HackerRank Floyd : City of Blinding Lights Solution

Posted on May 20, 2023May 20, 2023 By Yashwant Parihar No Comments on HackerRank Floyd : City of Blinding Lights Solution

In this post, we will solve HackerRank Floyd : City of Blinding Lights Problem Solution.

Given a directed weighted graph where weight indicates distance, for each query, determine the length of the shortest path between nodes.
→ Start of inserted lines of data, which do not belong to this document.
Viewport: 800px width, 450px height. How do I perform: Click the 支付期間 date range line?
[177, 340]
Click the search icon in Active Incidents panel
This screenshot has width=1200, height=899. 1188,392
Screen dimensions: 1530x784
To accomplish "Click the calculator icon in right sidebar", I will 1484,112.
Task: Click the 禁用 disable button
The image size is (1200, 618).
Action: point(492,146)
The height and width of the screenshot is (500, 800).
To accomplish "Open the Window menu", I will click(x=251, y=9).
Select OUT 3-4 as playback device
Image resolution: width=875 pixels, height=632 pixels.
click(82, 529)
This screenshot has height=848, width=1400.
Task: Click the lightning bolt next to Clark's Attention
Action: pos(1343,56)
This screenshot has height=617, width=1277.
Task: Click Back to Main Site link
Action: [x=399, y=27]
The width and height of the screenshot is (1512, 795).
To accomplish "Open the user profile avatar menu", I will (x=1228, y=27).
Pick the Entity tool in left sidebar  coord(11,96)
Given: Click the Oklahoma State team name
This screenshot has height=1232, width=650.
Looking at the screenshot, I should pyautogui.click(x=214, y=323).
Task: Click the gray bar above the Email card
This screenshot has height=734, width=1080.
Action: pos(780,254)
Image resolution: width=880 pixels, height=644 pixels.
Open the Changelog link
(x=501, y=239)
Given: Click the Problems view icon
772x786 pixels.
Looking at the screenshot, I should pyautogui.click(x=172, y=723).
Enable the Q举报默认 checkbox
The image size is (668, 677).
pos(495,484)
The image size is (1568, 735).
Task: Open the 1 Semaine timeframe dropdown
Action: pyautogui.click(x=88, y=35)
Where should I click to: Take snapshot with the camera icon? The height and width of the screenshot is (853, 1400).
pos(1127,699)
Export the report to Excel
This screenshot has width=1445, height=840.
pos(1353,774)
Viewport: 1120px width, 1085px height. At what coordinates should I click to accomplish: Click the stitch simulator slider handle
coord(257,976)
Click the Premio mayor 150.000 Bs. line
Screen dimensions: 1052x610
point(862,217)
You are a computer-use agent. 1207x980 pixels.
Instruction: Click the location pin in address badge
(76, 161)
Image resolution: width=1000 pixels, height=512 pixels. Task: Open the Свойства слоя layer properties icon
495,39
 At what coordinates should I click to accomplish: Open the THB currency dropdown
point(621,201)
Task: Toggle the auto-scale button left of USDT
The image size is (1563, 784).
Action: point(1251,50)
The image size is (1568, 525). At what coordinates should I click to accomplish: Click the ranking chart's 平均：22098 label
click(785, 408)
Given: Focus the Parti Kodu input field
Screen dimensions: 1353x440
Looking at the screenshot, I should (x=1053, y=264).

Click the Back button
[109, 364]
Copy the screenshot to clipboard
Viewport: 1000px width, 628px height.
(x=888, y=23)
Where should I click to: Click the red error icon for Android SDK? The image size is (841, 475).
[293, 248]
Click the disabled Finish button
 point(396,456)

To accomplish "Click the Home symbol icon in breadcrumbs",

There may be many queries, so efficiency counts.

For example, your graph consists of 5 nodes as in the following:

  1. There are two paths from 4 to 3:
  • 4 1 2 3 at a distance of 4+ 5+1=10
    4 153 at a distance of 4+3+2=9 In this case we choose path 2.
  1. There is no path from 2 to 5, so we return -1.
  2. There is one path from 5 to 3:
    5 – 3 at a distance of 2.

Input Format
The first line has two integers n and m, the number of nodes and the number of edges in
the graph.
Each of the next m lines contains three space-separated integers u v and w, the two nodes between which the directed edge u⇒ v exists, and w, the length of the edge.
The next line contains a single integer q, the number of queries.
Each of the next q lines contains two space-separated integers a and b, denoting the start and end nodes for traversal.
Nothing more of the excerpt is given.